Die anthropologischen Arbeiten von Claude Lévi-Strauss begleiteten und prägten eines der wichtigsten Wissenschafts- und Weltverständnisse des 20. Jahrhunderts, den Strukturalismus. Seither jedoch gehen aus Anthropologie und Ethnologie, die zudem massiver Kritik ausgesetzt sind, nur meist blasse oder hochspezielle Studien hervor.

Mit Eduardo Viveiros de Castro ändert sich das. Sein Hauptwerk »Die Unbeständigkeit der wilden Seele« lässt eine philosophische Kritik des Universalismus entstehen, die sich wegen der Strenge und Genauigkeit ihrer ethnographischen Analysen nicht in den bekannten Klischees verheddert.

§ §

FRAGEN ZUM MATERIAL ▸
(A) Prüfen Sie, ob die folgenden Aussagen mit dem Text über Lévi-Strauss und Viveiros de Castro übereinstimmen, und belegen Sie jedes Ja oder Nein mit einem wörtlichen Zitat: (i) Die Arbeiten von Claude Lévi-Strauss haben den Strukturalismus geprägt. (ii) Anthropologie und Ethnologie sind seither frei von Kritik. (iii) Das Hauptwerk von Eduardo Viveiros de Castro heißt »Die Unbeständigkeit der wilden Seele«.
(B) Geben Sie den Absatz des Textes über Lévi-Strauss und Viveiros de Castro, der mit „Mit Eduardo Viveiros de Castro“ beginnt, kürzer wieder. Die wesentlichen Angaben sollen erhalten bleiben.
(C) Setzen Sie den Text über Lévi-Strauss und Viveiros de Castro im Anschluss an seinen letzten Satz fort.
Die Datensätze braucht man hier nicht.

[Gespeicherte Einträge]

§ §

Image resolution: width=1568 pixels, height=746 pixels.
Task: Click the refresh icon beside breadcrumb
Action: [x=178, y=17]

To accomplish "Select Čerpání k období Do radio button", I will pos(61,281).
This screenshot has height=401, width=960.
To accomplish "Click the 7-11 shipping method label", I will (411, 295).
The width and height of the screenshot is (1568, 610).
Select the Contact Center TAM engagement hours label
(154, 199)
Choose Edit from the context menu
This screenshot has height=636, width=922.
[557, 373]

§ §

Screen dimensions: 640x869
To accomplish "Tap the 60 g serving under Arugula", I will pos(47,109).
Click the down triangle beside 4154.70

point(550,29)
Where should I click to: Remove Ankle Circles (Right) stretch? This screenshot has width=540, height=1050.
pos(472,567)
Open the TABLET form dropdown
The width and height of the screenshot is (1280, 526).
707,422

§ §

ANTWORTEN IM EINZELNEN ▸
(A)
(i) Ja: „Die anthropologischen Arbeiten von Claude Lévi-Strauss begleiteten und prägten eines der wichtigsten Wissenschafts- und Weltverständnisse des 20. Jahrhunderts, den Strukturalismus.“
(ii) Nein: „Anthropologie und Ethnologie, die zudem massiver Kritik ausgesetzt sind“
(iii) Ja: „Sein Hauptwerk »Die Unbeständigkeit der wilden Seele«“

(B) Mit Eduardo Viveiros de Castro ändert sich die Lage. Sein Hauptwerk »Die Unbeständigkeit der wilden Seele« entwickelt eine philosophische Kritik des Universalismus. Dank strenger und genauer ethnographischer Analysen entgeht sie den bekannten Klischees.

(C)
Die Rezeption von Viveiros de Castros Arbeiten ist in Südamerika, Frankreich und den anglo-amerikanischen Ländern seit einigen Jahren intensiv im Gange und geht weit über die Grenzen seiner Disziplin hinaus. Philosophie, Psychoanalyse und politische Theorie lassen sich von Begriffen wie »Perspektivismus«, »potentieller Affinität« und »ontologischem Raubtierverhalten« inspirieren. Ein vom wilden Denken verwildertes Denken zeichnet sich ab.